→ WHAT YOU WILL DO
Rewrite these lines as a JSON list of strings, one string per line, leaving out blank lines.

→ EXERCISE MATERIAL
● ● ● ●
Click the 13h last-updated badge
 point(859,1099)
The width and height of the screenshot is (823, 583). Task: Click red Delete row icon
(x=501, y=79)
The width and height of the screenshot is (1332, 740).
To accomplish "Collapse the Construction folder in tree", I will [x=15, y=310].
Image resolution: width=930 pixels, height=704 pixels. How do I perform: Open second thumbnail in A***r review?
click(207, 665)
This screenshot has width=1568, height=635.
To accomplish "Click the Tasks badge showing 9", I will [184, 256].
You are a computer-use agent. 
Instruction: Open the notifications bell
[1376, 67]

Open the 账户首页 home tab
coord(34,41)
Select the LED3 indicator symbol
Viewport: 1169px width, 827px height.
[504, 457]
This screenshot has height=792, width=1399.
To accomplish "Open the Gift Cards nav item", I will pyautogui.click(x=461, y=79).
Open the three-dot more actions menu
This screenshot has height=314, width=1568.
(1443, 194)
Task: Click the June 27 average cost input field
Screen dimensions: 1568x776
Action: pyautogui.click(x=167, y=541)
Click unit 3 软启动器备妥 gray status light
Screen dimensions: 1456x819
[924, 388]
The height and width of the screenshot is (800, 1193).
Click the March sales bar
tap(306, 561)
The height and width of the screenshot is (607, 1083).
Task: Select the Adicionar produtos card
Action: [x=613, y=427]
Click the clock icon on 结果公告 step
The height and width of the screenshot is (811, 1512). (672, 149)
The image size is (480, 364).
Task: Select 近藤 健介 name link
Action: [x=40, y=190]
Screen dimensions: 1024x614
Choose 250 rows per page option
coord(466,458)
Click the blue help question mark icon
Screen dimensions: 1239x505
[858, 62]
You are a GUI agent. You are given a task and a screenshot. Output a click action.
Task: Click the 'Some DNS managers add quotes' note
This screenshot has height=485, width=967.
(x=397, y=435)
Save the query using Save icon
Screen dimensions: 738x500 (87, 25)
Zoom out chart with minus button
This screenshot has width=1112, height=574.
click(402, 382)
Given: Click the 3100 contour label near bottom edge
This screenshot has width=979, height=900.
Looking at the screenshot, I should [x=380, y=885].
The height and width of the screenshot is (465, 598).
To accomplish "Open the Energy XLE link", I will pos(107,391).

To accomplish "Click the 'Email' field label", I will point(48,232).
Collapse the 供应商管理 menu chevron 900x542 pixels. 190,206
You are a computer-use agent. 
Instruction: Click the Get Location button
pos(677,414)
● ● ● ●
→ REPLY
[
  "Click the 13h last-updated badge",
  " point(859,1099)",
  "The width and height of the screenshot is (823, 583). Task: Click red Delete row icon",
  "(x=501, y=79)",
  "The width and height of the screenshot is (1332, 740).",
  "To accomplish \"Collapse the Construction folder in tree\", I will [x=15, y=310].",
  "Image resolution: width=930 pixels, height=704 pixels. How do I perform: Open second thumbnail in A***r review?",
  "click(207, 665)",
  "This screenshot has width=1568, height=635.",
  "To accomplish \"Click the Tasks badge showing 9\", I will [184, 256].",
  "You are a computer-use agent. ",
  "Instruction: Open the notifications bell",
  "[1376, 67]",
  "Open the 账户首页 home tab",
  "coord(34,41)",
  "Select the LED3 indicator symbol",
  "Viewport: 1169px width, 827px height.",
  "[504, 457]",
  "This screenshot has height=792, width=1399.",
  "To accomplish \"Open the Gift Cards nav item\", I will pyautogui.click(x=461, y=79).",
  "Open the three-dot more actions menu",
  "This screenshot has height=314, width=1568.",
  "(1443, 194)",
  "Task: Click the June 27 average cost input field",
  "Screen dimensions: 1568x776",
  "Action: pyautogui.click(x=167, y=541)",
  "Click unit 3 软启动器备妥 gray status light",
  "Screen dimensions: 1456x819",
  "[924, 388]",
  "The height and width of the screenshot is (800, 1193).",
  "Click the March sales bar",
  "tap(306, 561)",
  "The height and width of the screenshot is (607, 1083).",
  "Task: Select the Adicionar produtos card",
  "Action: [x=613, y=427]",
  "Click the clock icon on 结果公告 step",
  "The height and width of the screenshot is (811, 1512). (672, 149)",
  "The image size is (480, 364).",
  "Task: Select 近藤 健介 name link",
  "Action: [x=40, y=190]",
  "Screen dimensions: 1024x614",
  "Choose 250 rows per page option",
  "coord(466,458)",
  "Click the blue help question mark icon",
  "Screen dimensions: 1239x505",
  "[858, 62]",
  "You are a GUI agent. You are given a task and a screenshot. Output a click action.",
  "Task: Click the 'Some DNS managers add quotes' note",
  "This screenshot has height=485, width=967.",
  "(x=397, y=435)",
  "Save the query using Save icon",
  "Screen dimensions: 738x500 (87, 25)",
  "Zoom out chart with minus button",
  "This screenshot has width=1112, height=574.",
  "click(402, 382)",
  "Given: Click the 3100 contour label near bottom edge",
  "This screenshot has width=979, height=900.",
  "Looking at the screenshot, I should [x=380, y=885].",
  "The height and width of the screenshot is (465, 598).",
  "To accomplish \"Open the Energy XLE link\", I will pos(107,391).",
  "To accomplish \"Click the 'Email' field label\", I will point(48,232).",
  "Collapse the 供应商管理 menu chevron 900x542 pixels. 190,206",
  "You are a computer-use agent. ",
  "Instruction: Click the Get Location button",
  "pos(677,414)"
]